E, allo stesso modo, oggi che è l’uomo incaricato di far ripartire la sanità ligure “di tutti i giorni” sta facendo un notevolissimo lavoro con “Restart Liguria”. Insomma, io, per come lo conosco e per come l’ho visto lavorare, Profiti lo vorrei ovunque e in qualunque ruolo, figuriamoci alla presidenza della Samp.
A loro aggiungerei anche altre due figure nell’organigramma.
Una, ovviamente, è quella di Enrico Nicolini che ieri ha fatto questo splendido post: “Qualche anno fa sono entrato in sala operatoria che mi avevano dato 5 possibilità su 100 di uscire vivo! Ho visto andarsene ad uno ad uno prima mio padre, poi mia sorella Luciana mia madre e mio fratello Sandro….Il calcio dovrebbe essere uno dei miei ultimi pensieri! Invece mai come in questo momento mi sento vicino alla squadra che ho sempre amato, sin da bambino…..Il vero tifoso blucerchiato si vede nel momento del bisogno! Ora tocca a noi!!!!!!! Samp Forever”.
Sampdoria, Enrico Nicolini e l’identità blucerchiata
Parole splendide quelle del “Netzer di Quezzi” per il quale vedo un ruolo “pesante”, una specie di ambasciatore della blucerchianità nel mondo, in grado di ricucire – rammendare direbbe Renzo Piano – i rapporti con i club, le tifoserie e tutto il mondo blucerchiato. E’ il ruolo più difficile e delicato e serve un fuoriclasse. Appunto.

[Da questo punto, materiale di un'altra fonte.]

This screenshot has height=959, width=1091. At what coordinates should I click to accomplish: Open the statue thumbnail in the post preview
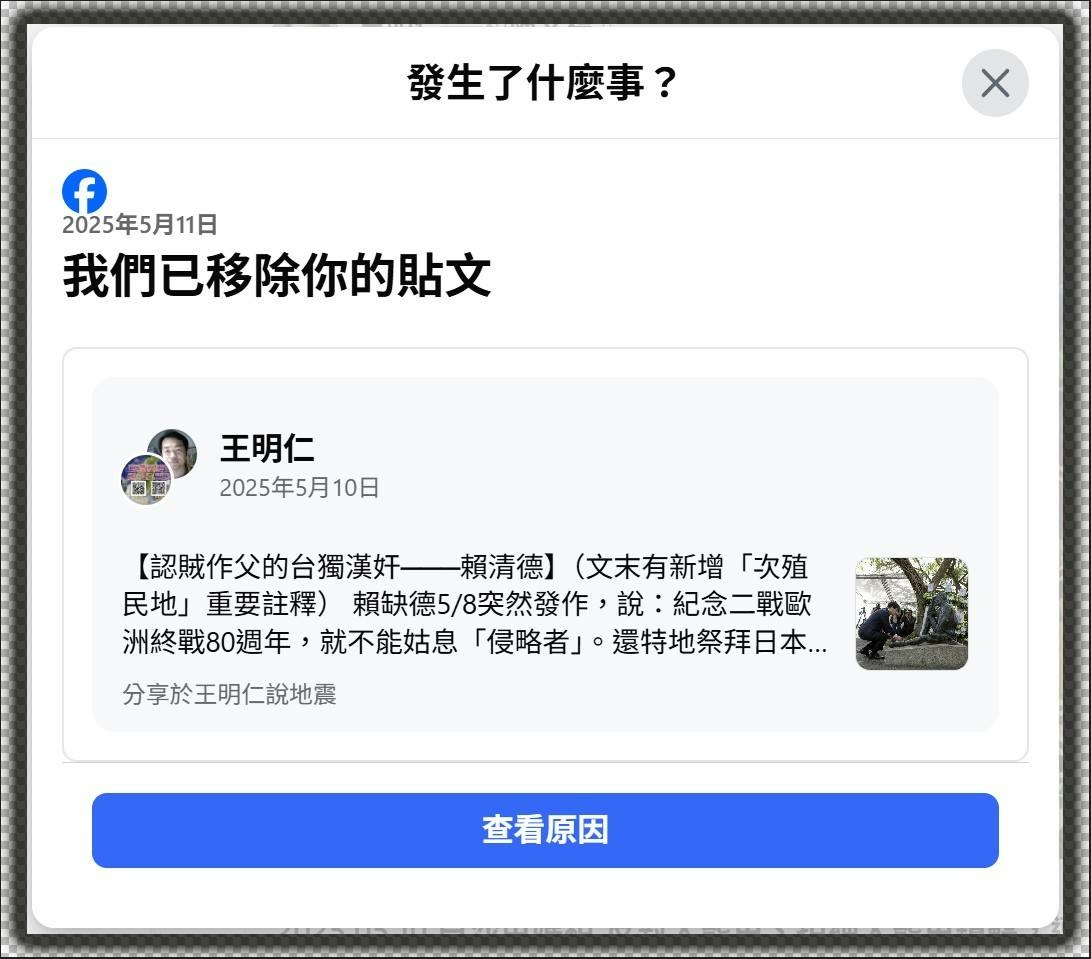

L’altro, come ho scritto l’altro giorno, è Christian Puggioni che, alla vigilia di un derby, ha anche la sua storia personale da portare in eredità, con la straordinaria parabola del giorno in cui vinse la stracittadina praticamente da solo, dopo due anni che non giocava.
Puggioni, anzi l’avvocato Puggioni è perfetto per un ruolo alla Beppe Marotta, una figura di raccordo fra tanti mondi: ha il Dna blucerchiato fino alla settima generazione (chiedere ai suoi bimbi splendidi, splendidi anche per la testa, il cuore e l’anima della loro mamma Elena Ripamonti), conosce il campo e gli spogliatoi, sa trattare con gli agenti ed è stato per anni anche un ottimo sindacalista dei “poveri” fra i calciatori, conosce la legge, sa leggere bilanci, sa fare comunicazione ed è anche sufficientemente “politico” per essere a suo agio nei meandri della politica calcistica. Insomma, l’uomo giusto al posto giusto.
Poi, i quattro signori citati sopra – Castanini, Profiti, Nicolini, Puggioni – non si tirano mai indietro ogni volta che c’è dare una mano ai più deboli, agli ultimi, a chi ha bisogno di una mano.
E credo che sia un prerequisito splendido.